- Natinga Location in South Sudan
- Coordinates: 4°15′10″N 33°59′57″E﻿ / ﻿4.25278°N 33.99917°E
- Country: South Sudan
- Region: Equatoria
- State: Eastern Equatoria
- County: Budi County
- Payam: Lotukei Payam
- Time zone: UTC+2 (CAT)

= Natinga =

Natinga originated from Didinga's common word "kitingatek" which literally means let's force it.

During the advent of SPLM/A struggles and in 1989, the Didinga SPLA Commander the late Lincoln Loki Lokoro, husband to Hon. Lucy Yaya mobilized the soldiers and local communities to open up a footpath that passed from Himan(New Cush) to Nadapal.

This was the time when Omar Bashir staked a coup- d'état and took power in Khartoum. Following that even in Khartoum, the Toposa militiamen became very active on the Narus-Kapoeta roads. Tried to disrupt and block SPLA activities along this international road to Kenya.
So the SPLA had to look for other safest alternative roads.

The decision was to locally construct the road from Lotukei to Nadapal. It was the old British Colonialist road which was constructed by the Didinga people.

Nonetheless, Lincoln started the footpath smoothly. Reported the road workers got very tired when the road reached Loruth. Some local communities deserted the road work. The soldiers who were left behind were ordered to continue with the work to the end. With looming hunger and fatigue, the workers were to give up the road work.

However, Commander Lincoln Loki Lokoro has to apply a bit of militaristic force on the soldiers to finish up the road. On reaching Loruth Lincoln urged the people " Kitingatek logoo"(let's force it guys). And immediately nicknamed Loruth with a new name called "Natinga". This was how the name originated.
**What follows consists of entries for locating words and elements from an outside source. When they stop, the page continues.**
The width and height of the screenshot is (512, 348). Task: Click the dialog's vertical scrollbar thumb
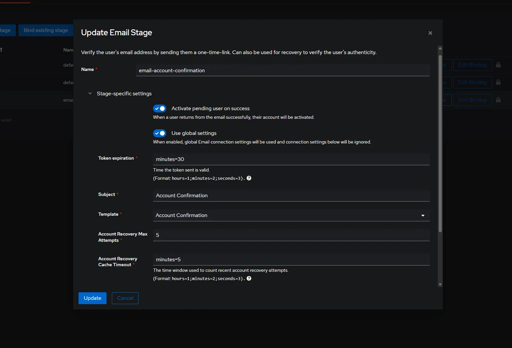tap(440, 143)
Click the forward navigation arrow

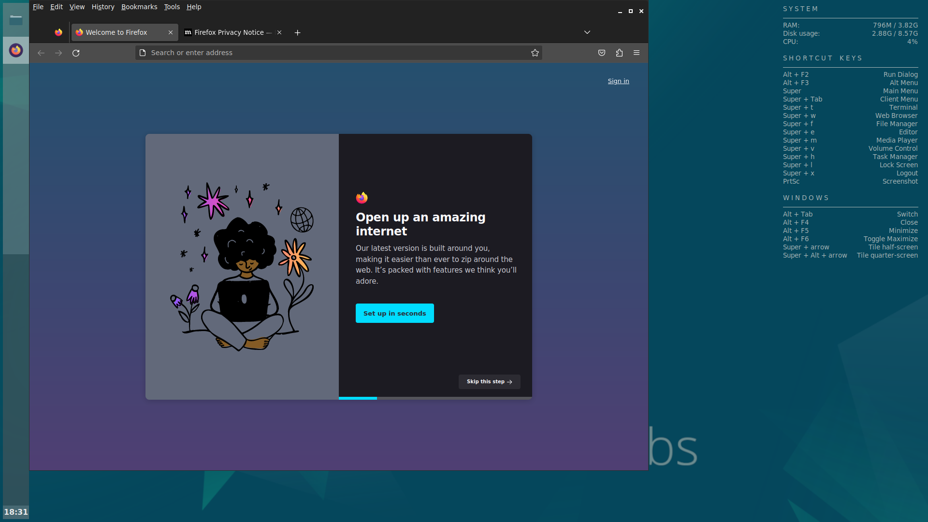[x=58, y=53]

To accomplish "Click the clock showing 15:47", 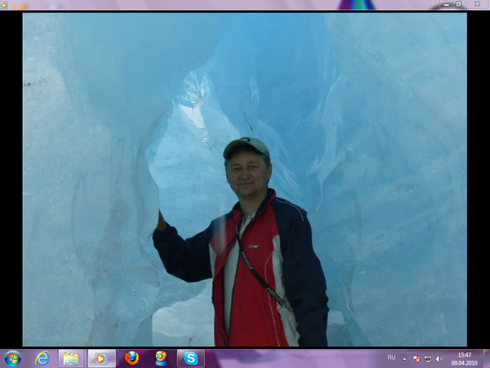I will (x=464, y=358).
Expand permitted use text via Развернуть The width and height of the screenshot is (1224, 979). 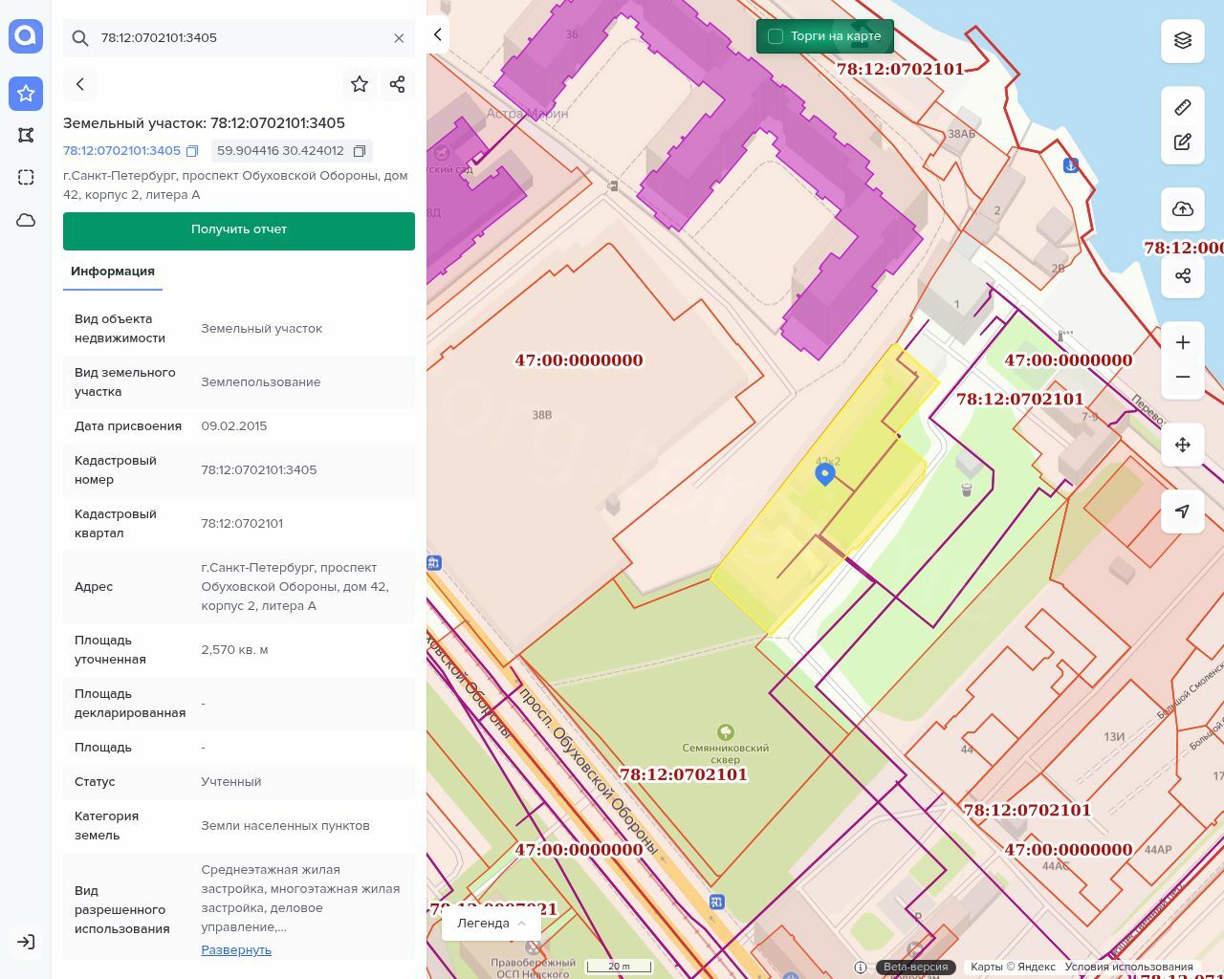click(x=236, y=949)
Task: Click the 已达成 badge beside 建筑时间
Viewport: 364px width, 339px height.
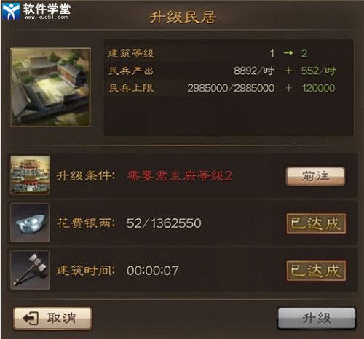Action: click(x=316, y=271)
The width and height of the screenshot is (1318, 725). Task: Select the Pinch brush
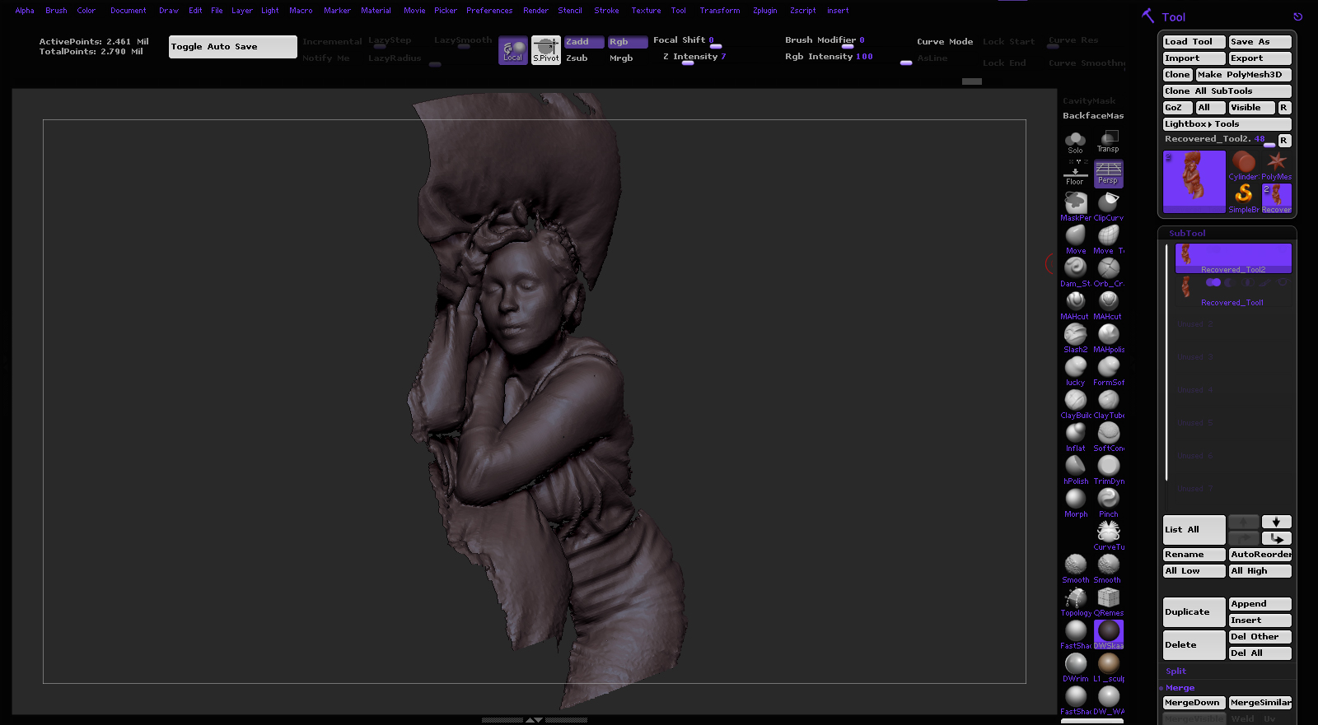(x=1108, y=500)
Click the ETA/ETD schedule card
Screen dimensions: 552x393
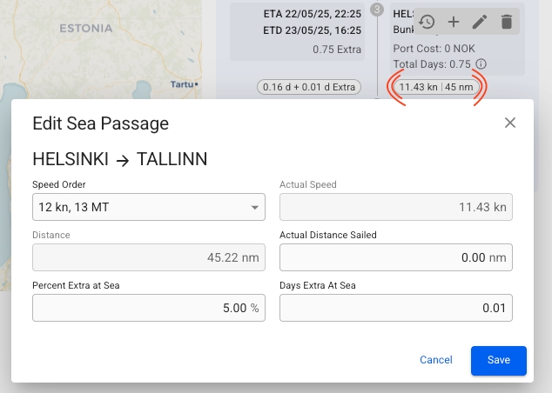click(x=299, y=30)
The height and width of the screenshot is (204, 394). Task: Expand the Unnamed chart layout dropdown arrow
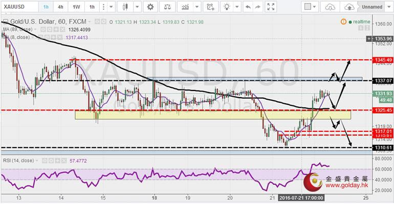389,7
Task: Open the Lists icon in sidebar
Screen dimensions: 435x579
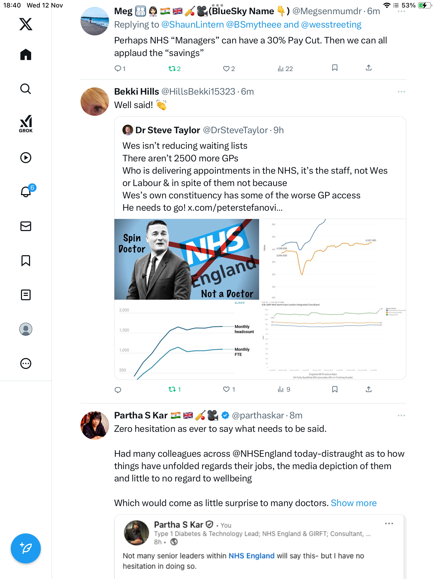Action: tap(26, 295)
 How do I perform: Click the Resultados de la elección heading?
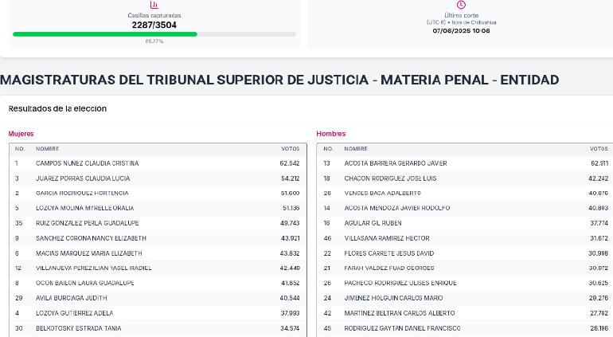pyautogui.click(x=57, y=108)
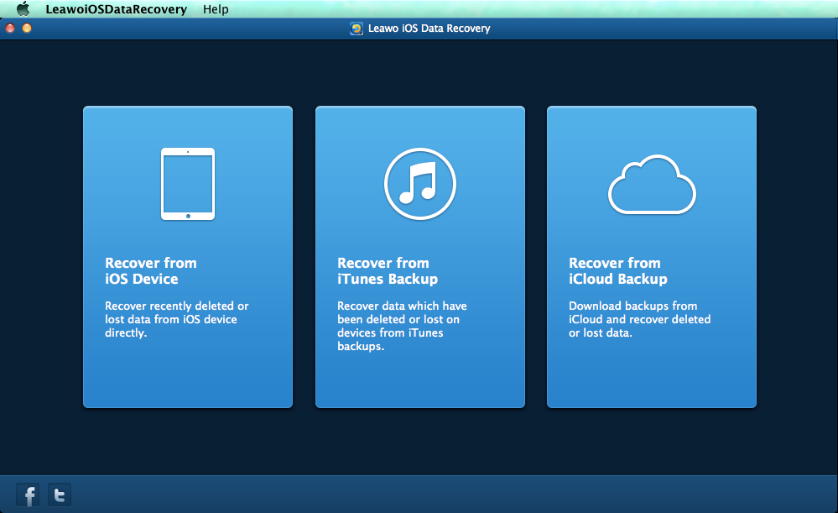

Later it became a place that was used to accommodate the Internally Displaced people (IDPS) during Sudan civil war and a school that was established in 1993 in South Sudan for boys forced from their homes by the Second Sudanese Civil War.
It is the historic place in Budi County of Eastern Equatoria.

==Location==

Natinga is in a small village at the base of the foothills of the Losolia Mountains.
It is just north of the Kenyan border.
These are the mountains where John Garang de Mabior, founder and wartime leader of Sudan People's Liberation Army (SPLA) died in a helicopter accident in 2005. The village is near the scene of the crash.
Natinga is inhabited by the Didinga people, it is in Lotukei Payam, Budi County.

==Arrivals and departures==

In March 1993 Moli Tokoro and Borongoli camps were evacuated for Natinga after the National Islamic Front had made advances in the south. The route led through Palotaka, where about 800 of the unaccompanied minors decided to settle.
In some cases the SPLA appears to have recruited boys as fighters.
There were 2,800 unaccompanied boys at the school in Natinga in August 1994. By March 1995 only 600 boys were left. By June the number of unaccompanied boys had risen again to 1,700.
In 2000 the Sudanese NGO JARRAD was given help by USAID in an effort to airlift an estimated 4,000 Internally Displaced People (IDPs) from the camps of Natinga, Narus and Himan (New Cush), returning them to their home areas in Bor County. There were delays getting started, and many of the IDPs moved to Kakuma camp in Kenya instead.
However, a 1300 m long airstrip was built to the east of Natinga, and eventually 2,086 IDPs were airlifted.